His first film was released in 1970, and one film critic wrote the title of this first film, "Bleak Moments, could sum up his work as a whole: it's full of bleak moments, which more often than not contribute to a well-rounded picture of working-class life…. Pessimism runs all through Leigh's early work. He himself has admitted that 'there's not one of my pieces before High Hopes that isn't somewhere along the way a lamentation for the awfulness of life.'
Born and bred in Salford, Leigh was raised in a cultured and committed household – his grandfather being a Russian émigré with a talent for miniature portraiture. His father was a doctor. He was to say years later that being brought up in a gritty yet noble Victorian city such as Manchester was a useful influence, providing him with images, ideas, and a strong sense of the contradictions within culture and society – very strongly seen in his highly acclaimed "Topsy Turvy" which explored the Victorian world of Gilbert and Sullivan. "
Mike Leigh once said. "As a kid in the '40s and '50s, I would sit in movies endlessly -- and that's mostly Hollywood and British films - we didn't see any other films - and think wouldn't it be great if you could see people in films like people actually are." That passion in his youth was to give him a clear sense of direction for the rest of his life.
Mike Leigh started off studying as an actor at the Royal Academy of Dramatic Art, but changed course and went on to study film at the London Film School, as well as studies at Camberwell School of Art and Central School of Art and Design.
By the mid sixties he was already a director and designer for stage productions. He worked with the Royal Shakespeare Company in the late sixties and began directing films in 1971. His work at East 15 Acting School provided both him and his collaborators with a unique opportunity – to explore news ways of creating theatre. Since the sixties, he has produced many successful stage productions as well as films and TV.
"His method is famous: he begins with only a sketchy idea, gathers his actors together, and discovers his characters and scripts through extensive improvisation. The advantages of his approach are there on the screen: actors do some of their best work in Leigh's films, capable veterans like Brenda Blethyn and Tim Spall and Jim Broadbent and Alison Steadman, talented up-and-comers like David Thewlis and Marianne Jean-Baptiste, all bringing their craft to a higher level. This technique provides an immediate, rough-hewn quality which is part of what makes them Mike Leigh films, and not anyone else's. Leigh's great strength is as a social realist, as an observer and chronicler, and if some critics say that his films are not perfect, the dramatic structure loose, the narrative untidy, well, life is imperfect, is loose, is untidy. He shows us what he sees, and for the most part he sees true."

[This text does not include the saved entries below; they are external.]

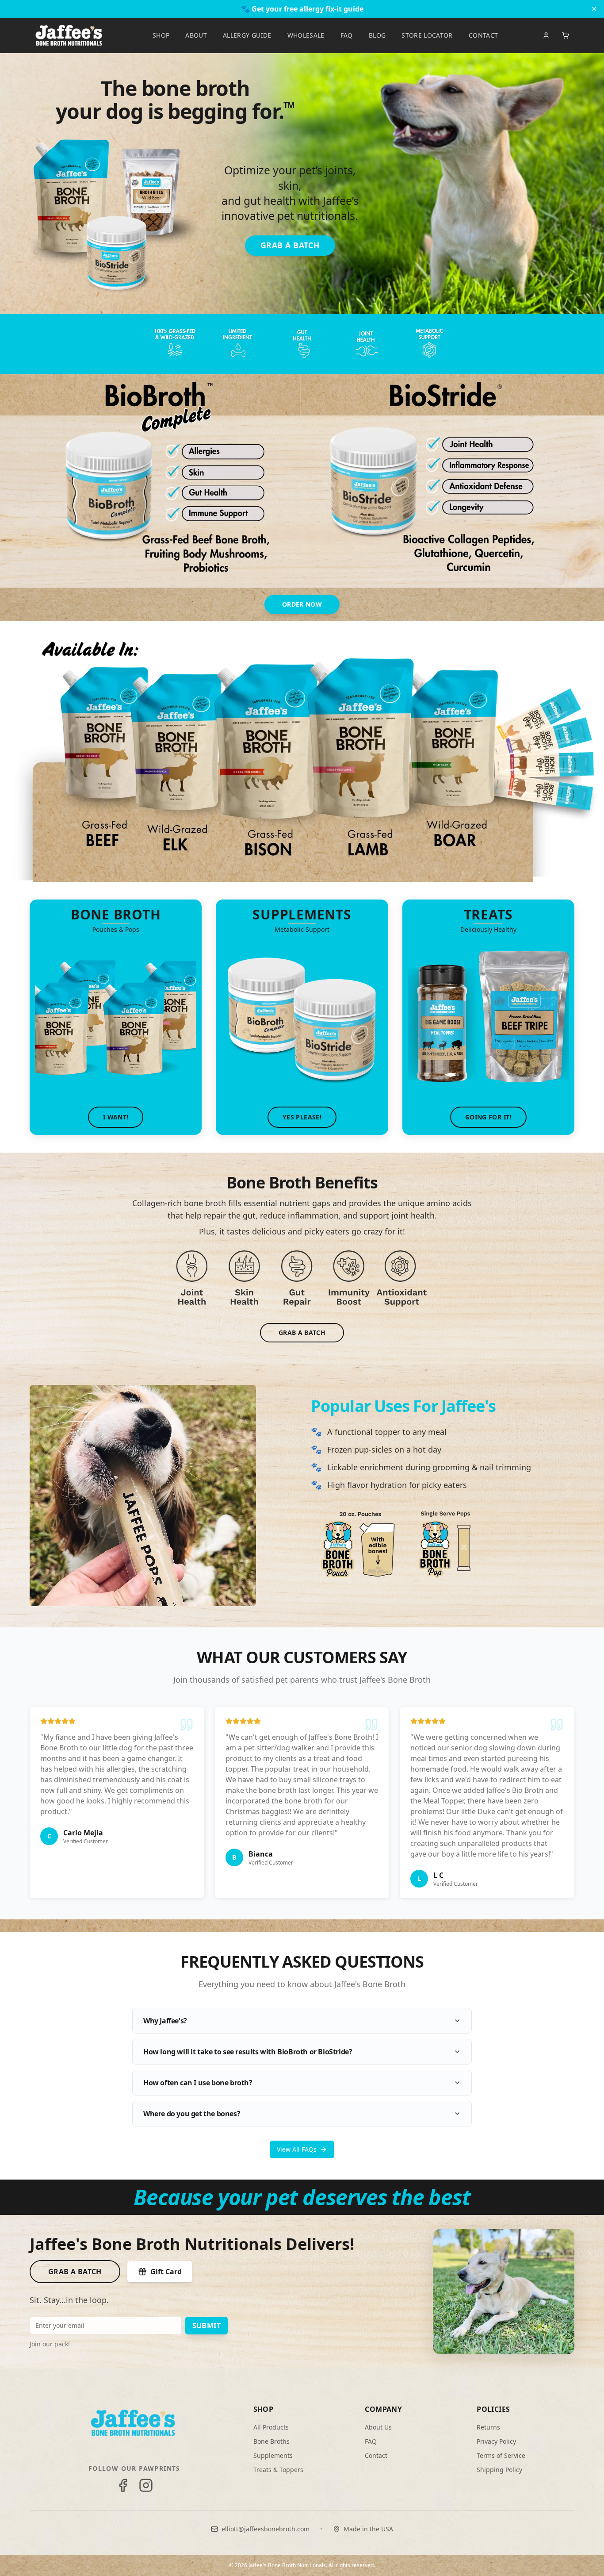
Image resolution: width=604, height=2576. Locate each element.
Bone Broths (271, 2441)
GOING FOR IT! (488, 1117)
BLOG (377, 35)
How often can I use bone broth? (197, 2083)
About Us (378, 2427)
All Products (271, 2427)
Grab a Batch (75, 2271)
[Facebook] (123, 2485)
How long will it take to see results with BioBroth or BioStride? (247, 2052)
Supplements (273, 2455)
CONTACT (483, 35)
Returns (488, 2427)
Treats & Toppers (278, 2469)
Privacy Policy (496, 2441)
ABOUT (196, 35)
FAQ (346, 35)
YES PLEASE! (302, 1117)
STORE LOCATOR (427, 35)
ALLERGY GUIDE (247, 35)
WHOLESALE (306, 35)
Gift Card (166, 2271)
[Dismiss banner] (594, 9)
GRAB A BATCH (289, 245)
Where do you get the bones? (191, 2113)
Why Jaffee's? (165, 2021)
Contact (376, 2455)
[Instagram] (146, 2485)
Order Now (302, 604)
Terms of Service (501, 2455)
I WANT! (115, 1117)
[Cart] (565, 35)
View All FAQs (297, 2149)
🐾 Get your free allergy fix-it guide (302, 9)
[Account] (546, 35)
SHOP (161, 35)
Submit (206, 2325)
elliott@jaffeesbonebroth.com (266, 2529)
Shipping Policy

His approach shows great care for both his subject and his actors. He and his team do extensive research, exploring the minutiae of the world which they intend to portray. This profound respect for the art of the actor and for the need to seek truth set him aside from most other directors in either theatre, film, or television today.
"They say that there are no births or deaths or weddings in the films of Mike Leigh. There is one funeral, but we only see its tail-end. He leaves out the things that drive other movies, the foundations on which they build. He leaves out beginnings and endings, and leaves in the middle, the muddle, the small joys and niggling frustrations of the everyday. The term "slice of life" is much over-used, but it could not be more appropriate for Leigh's work, because it is exactly that: a slice, a portion, a part of a larger whole, cleanly separated and minutely observed."
For more than 35 years, Mike Leigh has championed new voices in theatre, film, and TV. Whilst he has won many awards himself – he has created the context in which his actors have won even more honours across the world – at one festival in Italy, the award for best actor went to the entire cast of his film "Life is Sweet."
His observation of life’s mysteries and contradictions have chronicled our times – with works such as "Abigail’s Party" and "High Hopes" helping to define their time.
He sets standards for himself and for his art which are uncompromising. Whilst his work takes him around the world, he still finds time to take care about the future of his art, recently taking on the challenging role of Chairman of Governors of the London Film School, where he will help to groom another generation of committed film makers.